# [Texto citado]

MIGALHAS DE PESO

  1. Home >
  2. De Peso >
  3. Dívida de condomínio desaparece após 5 anos? Não é bem assim

Dívida de condomínio desaparece após 5 anos? Não é bem assim

Prescrição não é perdão! Dívida de condomínio continua travando seu imóvel mesmo após 5 anos. Entenda como evitar prejuízos e destravar sua propriedade.

terça-feira, 9 de dezembro de 2025

Atualizado às 09:42

Muitos proprietários de imóveis acreditam que, passado o prazo de cinco anos, uma dívida de condomínio simplesmente desaparece - como num passe de mágica. Ou seja, presumem que a dívida deixa de existir e o nome do devedor ficaria automaticamente limpo. Isso é um mito. A chamada prescrição da dívida não é um perdão ou anulação do débito. Neste artigo, explicamos de forma acessível o que realmente acontece quando as cotas condominiais prescrevem, e quais os efeitos práticos para o condômino inadimplente.

O que é a prescrição das cotas condominiais?

prescrição é um instituto do direito civil que marca a perda do direito de acionar o Poder Judiciário para cobrar uma dívida após determinado tempo. No caso das taxas de condomínio, o prazo prescricional aplicável é de cinco anos, contado a partir do vencimento de cada parcela em aberto1 2. Esse entendimento foi consolidado pelo STJ em 2016, em sede de recurso repetitivo, uniformizando a interpretação para todo o país3 4. Em outras palavras, decorridos cinco anos sem cobrança judicial, o condomínio perde o direito de processar o devedor na Justiça para exigir aquele débito.

[Dados coletados]
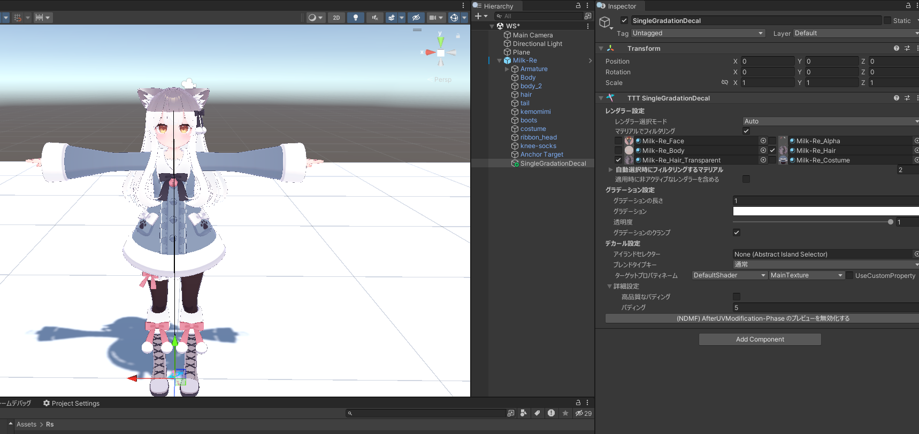The image size is (919, 434).
Task: Toggle 2D view mode in scene toolbar
Action: tap(336, 18)
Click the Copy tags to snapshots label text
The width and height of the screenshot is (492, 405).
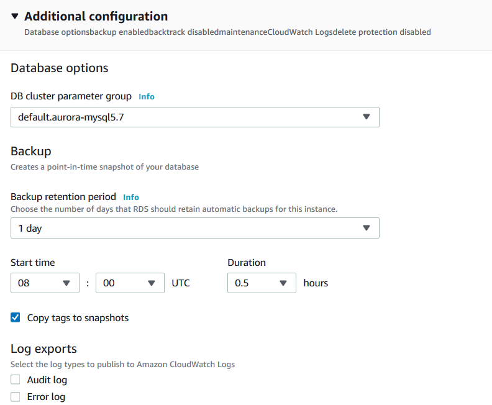pos(78,317)
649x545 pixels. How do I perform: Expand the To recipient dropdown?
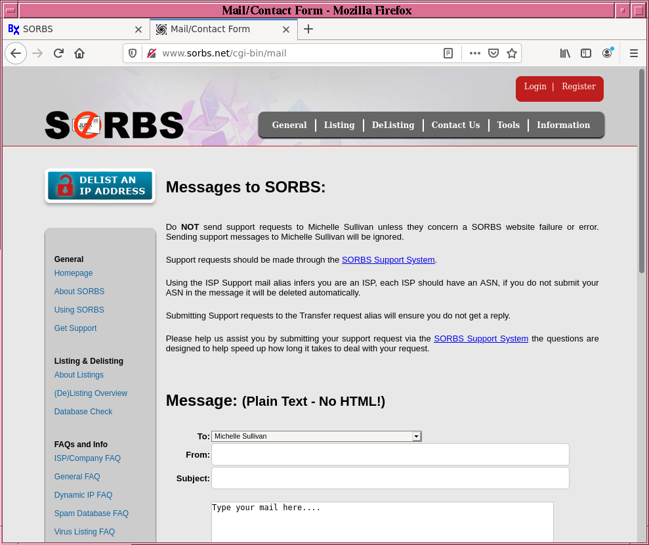tap(416, 436)
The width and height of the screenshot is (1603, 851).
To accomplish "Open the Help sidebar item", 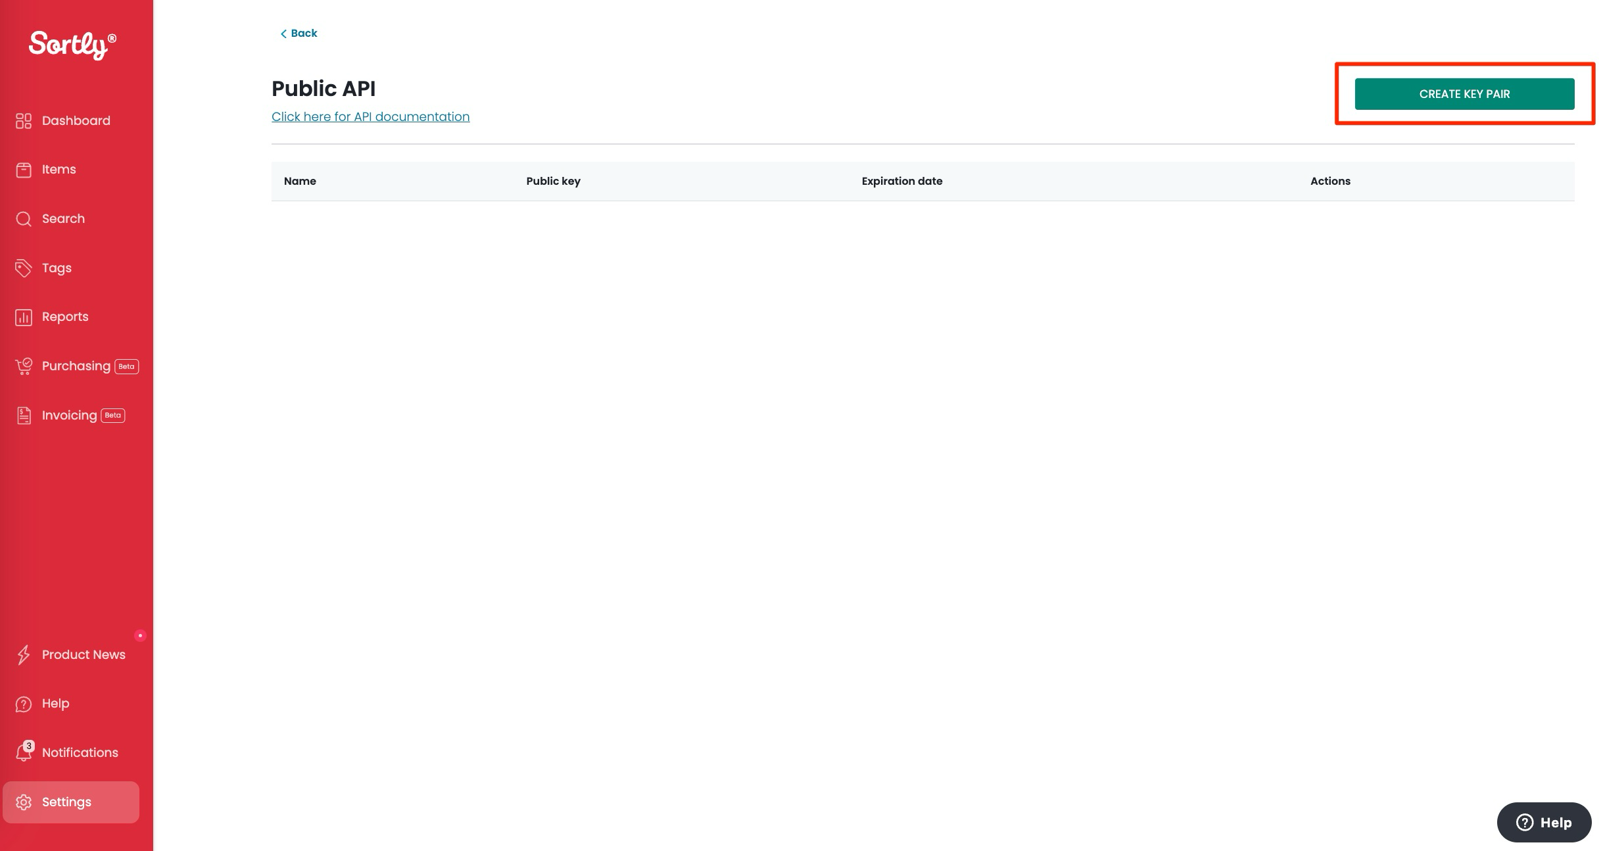I will point(55,703).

# [Enunciado da tarefa]
Reproduza por inteiro, palavra por palavra, o texto sobre a prescrição da dívida de condomínio.

# [Resposta da tarefa]
MIGALHAS DE PESO

  1. Home >
  2. De Peso >
  3. Dívida de condomínio desaparece após 5 anos? Não é bem assim

Dívida de condomínio desaparece após 5 anos? Não é bem assim

Prescrição não é perdão! Dívida de condomínio continua travando seu imóvel mesmo após 5 anos. Entenda como evitar prejuízos e destravar sua propriedade.

terça-feira, 9 de dezembro de 2025

Atualizado às 09:42

Muitos proprietários de imóveis acreditam que, passado o prazo de cinco anos, uma dívida de condomínio simplesmente desaparece - como num passe de mágica. Ou seja, presumem que a dívida deixa de existir e o nome do devedor ficaria automaticamente limpo. Isso é um mito. A chamada prescrição da dívida não é um perdão ou anulação do débito. Neste artigo, explicamos de forma acessível o que realmente acontece quando as cotas condominiais prescrevem, e quais os efeitos práticos para o condômino inadimplente.

O que é a prescrição das cotas condominiais?

prescrição é um instituto do direito civil que marca a perda do direito de acionar o Poder Judiciário para cobrar uma dívida após determinado tempo. No caso das taxas de condomínio, o prazo prescricional aplicável é de cinco anos, contado a partir do vencimento de cada parcela em aberto1 2. Esse entendimento foi consolidado pelo STJ em 2016, em sede de recurso repetitivo, uniformizando a interpretação para todo o país3 4. Em outras palavras, decorridos cinco anos sem cobrança judicial, o condomínio perde o direito de processar o devedor na Justiça para exigir aquele débito.